Thanks ShecallshimThor!
 I think I'm gonna try another couple rounds. Next I'll probably set up the bubbler w/ same nutes that's used in the clonebucket and see what happens. Then maybe do a round using tap water instead of RO water (as Dirtyolsouth recommends)


----------



## alshuray1 (Jan 23, 2010)

i have both systems home made.
i find that the system with the mister's roots the clones faster.
At least a week quicker. i just use plain water for both systems.
i also find that when using the bubbler system depending on how
many clones you are using if you don't have sufficient oxygen they
can drown.so i suggest an air pump that can hold 4 12 cm airsticks.
that should be enough for nine clones.


----------



## JustAnotherAntMarching (Jan 23, 2010)

Ive used a clonebucket for 4-5 sets of clones thus far and out of the 80+ cuttings that i put in there only 1 failed to root...  Thats from several different strains goin thru it every run...  I found most of my strains besides, RP's #18, had roots in around 10 days with the pump running 24/7 and using Clonex rooting gel + solution...  
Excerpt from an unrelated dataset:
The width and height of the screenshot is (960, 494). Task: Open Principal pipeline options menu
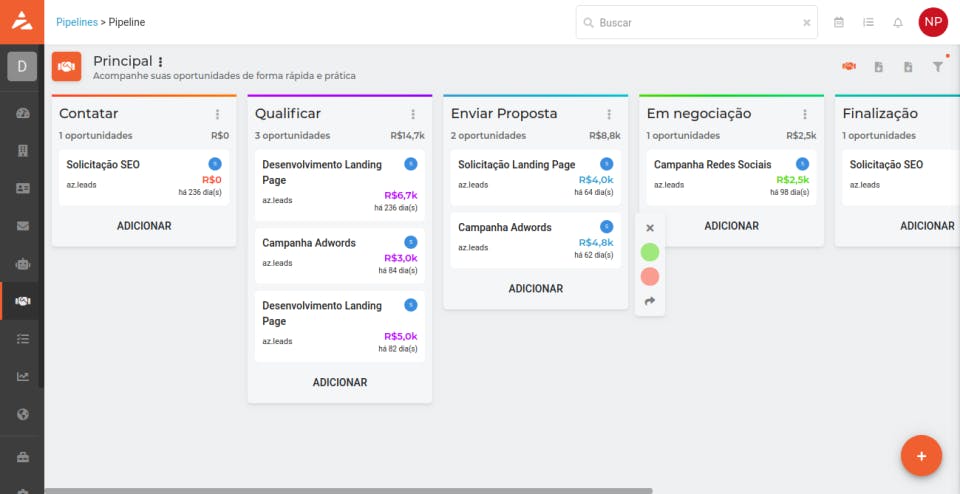pos(160,62)
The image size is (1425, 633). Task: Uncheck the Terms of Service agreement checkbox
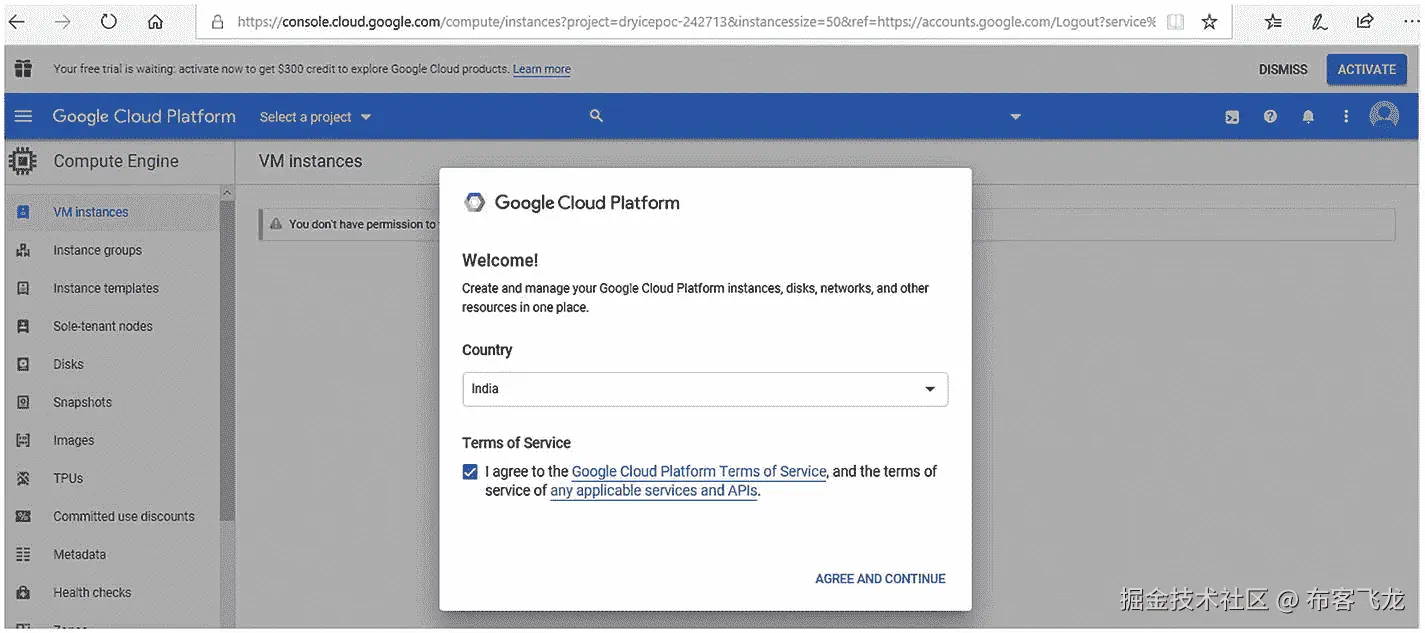click(x=470, y=472)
IMO the clonebucket is A++ and could not be much easier...


----------



## DonJones (Jan 23, 2010)

JAAM,

What solution are you talking about using in the bucket?  

Also, did you try the solution in the bubbler to see if maybe the solution was what made it root faster rather than the mister action.  

My son uses a bucket with a small sprinkler in the center of the bucket right against the lid and he is getting real good results with it running continuously.
Maybe his sprinkler puts more oxygen in the water than a mister does or maybe the splash - air - splash cycle as the sprinkler rotates is long enough that the stems/roots get enough air to not need to be on a timer.

Great smolking.


----------



## monkeybusiness (Jan 23, 2010)

So far i agree the clonebucket seems awesome. An issue i anticipate is the temperature of the water in summer though. Having that pump sitting in the water is not gonna fly when these desert temps start a rising. I might make a DIY version with the pump fashioned 'inline' in stead of submersed.. My suspision is that it's not going to work either. But i'm up for a challenge! :hubba:


----------



## PUFF MONKEY (Jan 23, 2010)

i notice that your roots are short and thick..when i use my bubble tub, my roots grow long and thinner than what i'm seeing here....is this a problem ? or just another strain trait?


----------



## monkeybusiness (Jan 24, 2010)

Interesting. I dunno. :confused2: This is the first time i've cloned Satori but my other clones did root very similar. They are thick and short but by the time they come out of the 6 inches of hydroton they are much thinner and growing fast.


----------



## JustAnotherAntMarching (Jan 24, 2010)

Don Jones  When i purchased my clonebucket i came with Clonex Rooting Gel and Clonex Rooting Solution... This brand was highly reccomended from a friend and was just a few dollars more then the cheapest rooting gel+solution package available...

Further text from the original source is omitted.